**Your instructions:**
Extract all of the entries and give them again, word for word.

**Records for processing:**
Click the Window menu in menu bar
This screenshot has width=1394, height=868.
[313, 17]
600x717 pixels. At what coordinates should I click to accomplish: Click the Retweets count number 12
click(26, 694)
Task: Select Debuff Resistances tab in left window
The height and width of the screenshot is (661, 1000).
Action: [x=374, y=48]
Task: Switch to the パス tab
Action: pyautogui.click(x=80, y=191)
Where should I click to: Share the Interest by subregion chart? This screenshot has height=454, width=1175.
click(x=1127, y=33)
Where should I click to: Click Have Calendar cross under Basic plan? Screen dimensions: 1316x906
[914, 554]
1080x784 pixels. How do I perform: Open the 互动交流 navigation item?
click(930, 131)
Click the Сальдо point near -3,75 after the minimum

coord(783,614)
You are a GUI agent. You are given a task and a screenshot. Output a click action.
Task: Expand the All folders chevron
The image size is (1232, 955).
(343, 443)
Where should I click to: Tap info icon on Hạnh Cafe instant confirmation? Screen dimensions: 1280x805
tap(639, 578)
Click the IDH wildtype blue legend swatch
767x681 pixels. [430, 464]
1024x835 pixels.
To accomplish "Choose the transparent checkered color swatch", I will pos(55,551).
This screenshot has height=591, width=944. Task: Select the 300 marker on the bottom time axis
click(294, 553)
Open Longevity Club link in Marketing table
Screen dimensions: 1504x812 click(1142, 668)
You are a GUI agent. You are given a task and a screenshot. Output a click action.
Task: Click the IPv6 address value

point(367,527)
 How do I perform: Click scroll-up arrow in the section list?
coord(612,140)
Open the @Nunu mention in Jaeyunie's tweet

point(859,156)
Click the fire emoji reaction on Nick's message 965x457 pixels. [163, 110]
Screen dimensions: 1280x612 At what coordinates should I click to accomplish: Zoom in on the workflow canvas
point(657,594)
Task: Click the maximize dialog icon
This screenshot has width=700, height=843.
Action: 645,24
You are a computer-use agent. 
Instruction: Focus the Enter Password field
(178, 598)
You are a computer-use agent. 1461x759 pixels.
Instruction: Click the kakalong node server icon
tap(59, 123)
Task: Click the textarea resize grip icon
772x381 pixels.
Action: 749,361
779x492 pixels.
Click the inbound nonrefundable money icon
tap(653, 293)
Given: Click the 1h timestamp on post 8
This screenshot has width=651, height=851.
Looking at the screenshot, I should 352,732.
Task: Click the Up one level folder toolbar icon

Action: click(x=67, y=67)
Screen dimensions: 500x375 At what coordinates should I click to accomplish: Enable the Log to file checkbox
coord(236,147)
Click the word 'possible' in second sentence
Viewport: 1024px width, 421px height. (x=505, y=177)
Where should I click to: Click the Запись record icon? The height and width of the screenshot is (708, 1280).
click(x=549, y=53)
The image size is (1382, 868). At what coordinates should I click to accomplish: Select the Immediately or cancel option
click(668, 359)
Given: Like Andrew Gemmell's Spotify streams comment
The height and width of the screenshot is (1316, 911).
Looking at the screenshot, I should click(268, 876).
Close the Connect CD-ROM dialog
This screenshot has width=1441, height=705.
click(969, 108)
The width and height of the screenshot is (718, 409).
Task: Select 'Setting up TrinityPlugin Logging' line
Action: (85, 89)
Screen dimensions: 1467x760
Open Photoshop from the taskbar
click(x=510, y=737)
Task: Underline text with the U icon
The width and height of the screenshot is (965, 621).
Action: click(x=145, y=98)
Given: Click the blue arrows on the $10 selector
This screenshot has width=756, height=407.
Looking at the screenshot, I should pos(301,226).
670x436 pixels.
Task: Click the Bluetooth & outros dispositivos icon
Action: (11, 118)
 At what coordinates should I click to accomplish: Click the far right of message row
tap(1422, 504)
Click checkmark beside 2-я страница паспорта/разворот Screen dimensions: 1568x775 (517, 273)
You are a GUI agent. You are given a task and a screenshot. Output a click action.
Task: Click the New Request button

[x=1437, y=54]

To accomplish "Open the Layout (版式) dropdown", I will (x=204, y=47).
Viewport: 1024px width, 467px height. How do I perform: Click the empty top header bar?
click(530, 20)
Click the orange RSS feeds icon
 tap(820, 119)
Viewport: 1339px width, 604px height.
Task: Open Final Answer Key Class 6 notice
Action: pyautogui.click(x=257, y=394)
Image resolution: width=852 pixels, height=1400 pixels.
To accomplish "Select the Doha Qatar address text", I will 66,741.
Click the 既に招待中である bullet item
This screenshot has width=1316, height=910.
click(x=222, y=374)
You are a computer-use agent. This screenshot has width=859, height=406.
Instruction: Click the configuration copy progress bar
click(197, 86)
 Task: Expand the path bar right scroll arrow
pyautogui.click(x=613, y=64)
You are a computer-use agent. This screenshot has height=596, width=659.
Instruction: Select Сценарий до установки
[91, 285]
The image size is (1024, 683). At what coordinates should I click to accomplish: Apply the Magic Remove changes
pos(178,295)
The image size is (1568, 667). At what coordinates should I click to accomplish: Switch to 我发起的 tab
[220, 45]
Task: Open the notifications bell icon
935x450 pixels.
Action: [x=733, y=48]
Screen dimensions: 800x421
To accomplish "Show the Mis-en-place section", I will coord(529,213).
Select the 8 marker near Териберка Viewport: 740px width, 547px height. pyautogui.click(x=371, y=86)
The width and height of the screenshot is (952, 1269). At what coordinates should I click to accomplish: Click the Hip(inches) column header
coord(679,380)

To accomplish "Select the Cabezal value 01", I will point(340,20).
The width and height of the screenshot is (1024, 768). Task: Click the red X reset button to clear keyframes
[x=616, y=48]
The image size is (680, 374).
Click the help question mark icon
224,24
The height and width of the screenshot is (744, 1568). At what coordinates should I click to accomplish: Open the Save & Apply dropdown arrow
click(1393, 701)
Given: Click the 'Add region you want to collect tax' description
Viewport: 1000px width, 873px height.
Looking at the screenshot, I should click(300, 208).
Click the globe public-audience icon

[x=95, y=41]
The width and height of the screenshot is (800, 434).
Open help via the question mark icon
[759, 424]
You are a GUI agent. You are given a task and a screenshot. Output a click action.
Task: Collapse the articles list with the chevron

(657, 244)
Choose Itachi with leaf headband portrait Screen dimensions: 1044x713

**Solution:**
Click the Window menu in menu bar
This screenshot has width=1394, height=868.
[313, 17]
600x717 pixels. At what coordinates should I click to accomplish: Click the Retweets count number 12
click(26, 694)
Task: Select Debuff Resistances tab in left window
The height and width of the screenshot is (661, 1000).
Action: [x=374, y=48]
Task: Switch to the パス tab
Action: pyautogui.click(x=80, y=191)
Where should I click to: Share the Interest by subregion chart? This screenshot has height=454, width=1175.
click(x=1127, y=33)
Where should I click to: Click Have Calendar cross under Basic plan? Screen dimensions: 1316x906
[914, 554]
1080x784 pixels. How do I perform: Open the 互动交流 navigation item?
click(930, 131)
Click the Сальдо point near -3,75 after the minimum

coord(783,614)
You are a GUI agent. You are given a task and a screenshot. Output a click action.
Task: Expand the All folders chevron
The image size is (1232, 955).
(343, 443)
Where should I click to: Tap info icon on Hạnh Cafe instant confirmation? Screen dimensions: 1280x805
tap(639, 578)
Click the IDH wildtype blue legend swatch
767x681 pixels. [430, 464]
1024x835 pixels.
To accomplish "Choose the transparent checkered color swatch", I will pos(55,551).
This screenshot has height=591, width=944. Task: Select the 300 marker on the bottom time axis
click(294, 553)
Open Longevity Club link in Marketing table
Screen dimensions: 1504x812 click(1142, 668)
You are a GUI agent. You are given a task and a screenshot. Output a click action.
Task: Click the IPv6 address value

point(367,527)
 How do I perform: Click scroll-up arrow in the section list?
coord(612,140)
Open the @Nunu mention in Jaeyunie's tweet

point(859,156)
Click the fire emoji reaction on Nick's message 965x457 pixels. [163, 110]
Screen dimensions: 1280x612 At what coordinates should I click to accomplish: Zoom in on the workflow canvas
point(657,594)
Task: Click the maximize dialog icon
This screenshot has width=700, height=843.
Action: 645,24
You are a computer-use agent. 
Instruction: Focus the Enter Password field
(178, 598)
You are a computer-use agent. 1461x759 pixels.
Instruction: Click the kakalong node server icon
tap(59, 123)
Task: Click the textarea resize grip icon
772x381 pixels.
Action: 749,361
779x492 pixels.
Click the inbound nonrefundable money icon
tap(653, 293)
Given: Click the 1h timestamp on post 8
This screenshot has width=651, height=851.
Looking at the screenshot, I should 352,732.
Task: Click the Up one level folder toolbar icon

Action: click(x=67, y=67)
Screen dimensions: 500x375 At what coordinates should I click to accomplish: Enable the Log to file checkbox
coord(236,147)
Click the word 'possible' in second sentence
Viewport: 1024px width, 421px height. (x=505, y=177)
Where should I click to: Click the Запись record icon? The height and width of the screenshot is (708, 1280).
click(x=549, y=53)
The image size is (1382, 868). At what coordinates should I click to accomplish: Select the Immediately or cancel option
click(668, 359)
Given: Like Andrew Gemmell's Spotify streams comment
The height and width of the screenshot is (1316, 911).
Looking at the screenshot, I should click(268, 876).
Close the Connect CD-ROM dialog
This screenshot has width=1441, height=705.
click(969, 108)
The width and height of the screenshot is (718, 409).
Task: Select 'Setting up TrinityPlugin Logging' line
Action: (85, 89)
Screen dimensions: 1467x760
Open Photoshop from the taskbar
click(x=510, y=737)
Task: Underline text with the U icon
The width and height of the screenshot is (965, 621).
Action: click(x=145, y=98)
Given: Click the blue arrows on the $10 selector
This screenshot has width=756, height=407.
Looking at the screenshot, I should pos(301,226).
670x436 pixels.
Task: Click the Bluetooth & outros dispositivos icon
Action: (11, 118)
 At what coordinates should I click to accomplish: Click the far right of message row
tap(1422, 504)
Click checkmark beside 2-я страница паспорта/разворот Screen dimensions: 1568x775 (517, 273)
You are a GUI agent. You are given a task and a screenshot. Output a click action.
Task: Click the New Request button

[x=1437, y=54]

To accomplish "Open the Layout (版式) dropdown", I will (x=204, y=47).
Viewport: 1024px width, 467px height. How do I perform: Click the empty top header bar?
click(530, 20)
Click the orange RSS feeds icon
 tap(820, 119)
Viewport: 1339px width, 604px height.
Task: Open Final Answer Key Class 6 notice
Action: pyautogui.click(x=257, y=394)
Image resolution: width=852 pixels, height=1400 pixels.
To accomplish "Select the Doha Qatar address text", I will 66,741.
Click the 既に招待中である bullet item
This screenshot has width=1316, height=910.
click(x=222, y=374)
You are a computer-use agent. This screenshot has width=859, height=406.
Instruction: Click the configuration copy progress bar
click(197, 86)
 Task: Expand the path bar right scroll arrow
pyautogui.click(x=613, y=64)
You are a computer-use agent. This screenshot has height=596, width=659.
Instruction: Select Сценарий до установки
[91, 285]
The image size is (1024, 683). At what coordinates should I click to accomplish: Apply the Magic Remove changes
pos(178,295)
The image size is (1568, 667). At what coordinates should I click to accomplish: Switch to 我发起的 tab
[220, 45]
Task: Open the notifications bell icon
935x450 pixels.
Action: [x=733, y=48]
Screen dimensions: 800x421
To accomplish "Show the Mis-en-place section", I will coord(529,213).
Select the 8 marker near Териберка Viewport: 740px width, 547px height. pyautogui.click(x=371, y=86)
The width and height of the screenshot is (952, 1269). At what coordinates should I click to accomplish: Click the Hip(inches) column header
coord(679,380)

To accomplish "Select the Cabezal value 01", I will point(340,20).
The width and height of the screenshot is (1024, 768). Task: Click the red X reset button to clear keyframes
[x=616, y=48]
The image size is (680, 374).
Click the help question mark icon
224,24
The height and width of the screenshot is (744, 1568). At what coordinates should I click to accomplish: Open the Save & Apply dropdown arrow
click(1393, 701)
Given: Click the 'Add region you want to collect tax' description
Viewport: 1000px width, 873px height.
Looking at the screenshot, I should click(300, 208).
Click the globe public-audience icon

[x=95, y=41]
The width and height of the screenshot is (800, 434).
Open help via the question mark icon
[759, 424]
You are a GUI agent. You are given a task and a screenshot. Output a click action.
Task: Collapse the articles list with the chevron

(657, 244)
Choose Itachi with leaf headband portrait Screen dimensions: 1044x713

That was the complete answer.